The case has drawn wide ranging reactions from New Zealand's cycling and other sporting organizers. Green Party MP and cycling Organizer Mike Ward said that Andersen's conviction had already affected the outdoor culture of New Zealand, while Coast to Coast multisport event organizer Robin Judkins claimed that the prosecution has left him struggling to get insurance cover for his annual race.
But new Cycling New Zealand Association President Wayne Hudson, an Auckland lawyer, took a somewhat different view. "It's really just bringing us into the 21st century. You would have to have had your head in the sand for the last two years to think we didn't have to do something," he said.

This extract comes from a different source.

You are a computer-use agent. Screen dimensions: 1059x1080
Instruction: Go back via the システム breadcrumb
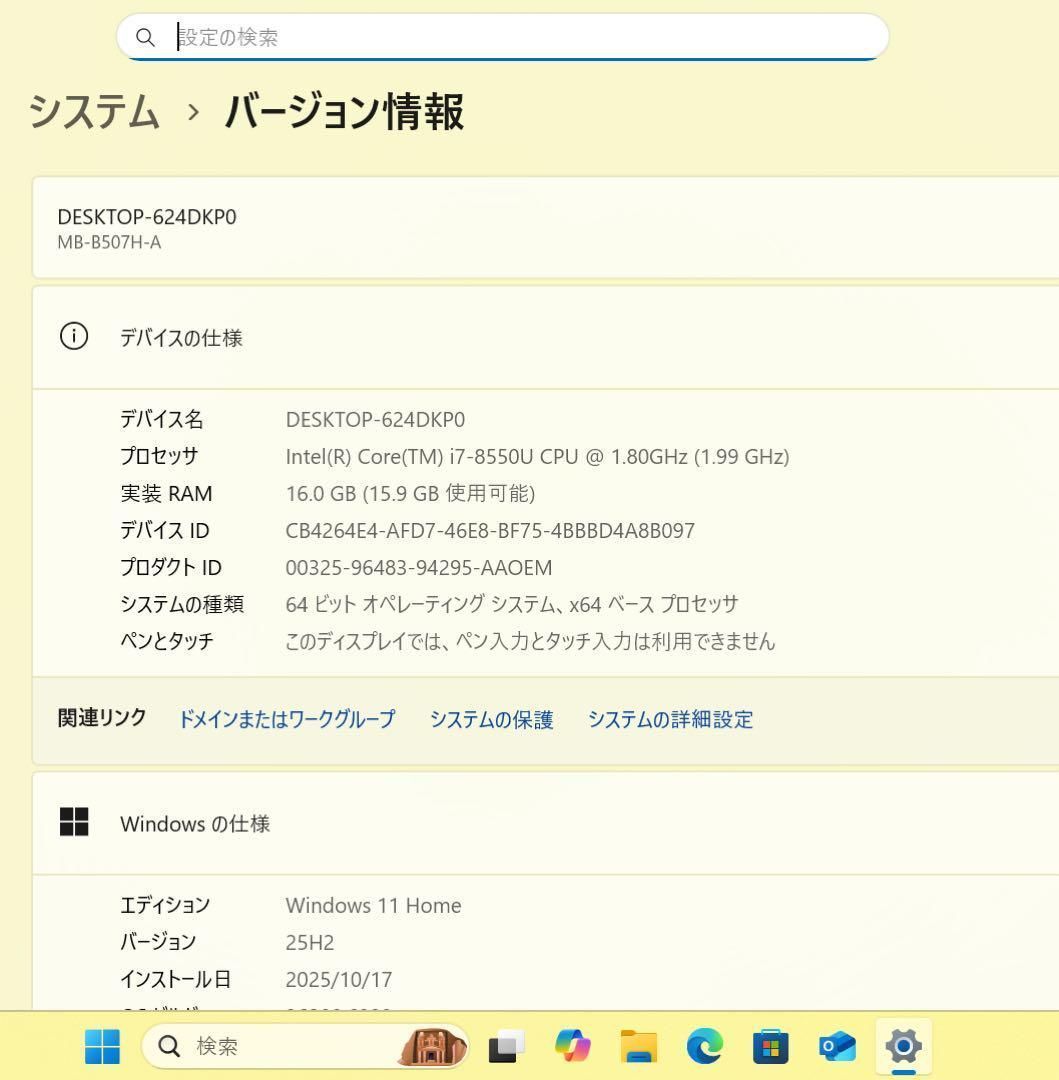click(95, 112)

Cycling New Zealand and most of the country's other cycling organizations have formed a new umbrella group, BikeNZ, which will help its members with safety procedures, traffic management plans and insurance cover for events. Meanwhile New Zealand's biggest cycling event, the 160km Round Lake Taupo Challenge in late November is again expected to attract in excess of 5000 cyclists and will provide headaches for the organizers of the Fun Ride.

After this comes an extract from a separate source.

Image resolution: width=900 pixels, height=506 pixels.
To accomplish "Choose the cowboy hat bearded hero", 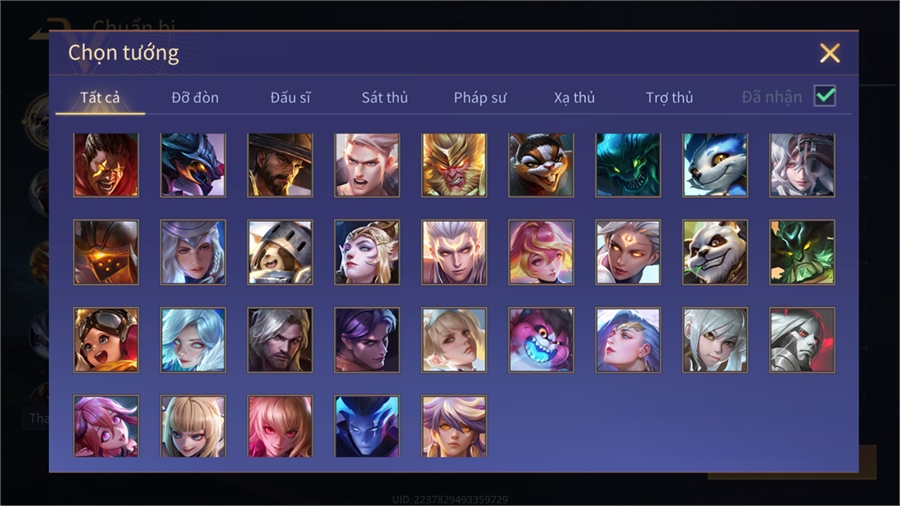I will click(280, 165).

World Masters Track Cycling Championships
The ninth World Masters Track Cycling Championships will take place in Manchester from September 7-13, with riders from 20 countries converging on Manchester Velodrome in Sport City. The event, which is the official World Championships for over 30's, is well established on the International Calendar and there will be 50 World Championship Rainbow Jerseys awarded during the seven days of competition.
Racing starts at 3pm on Sunday, September 7, with finals in the individual time trials, then every weekday evening the finals commence at 6pm each day (qualifying rounds in the morning). On the final day, Saturday, September 13, the qualifying for the Team Sprint starts at 10am with finals in the Team Sprint and Points Races at 1pm. During the afternoon there will be a guest appearance by former World and Hour Record Holder, Graeme Obree, who will be signing copies of his new book 'Flying Scotsman' which is soon to be made into a film.
The Championships finish off with the famous Muratti Cup (Race of Champions) sponsored by Junghans watches, when some of the top riders from the week ride a 10 mile race in attempt to join the long line of winners of this world famous race that was first run in Manchester in 1899.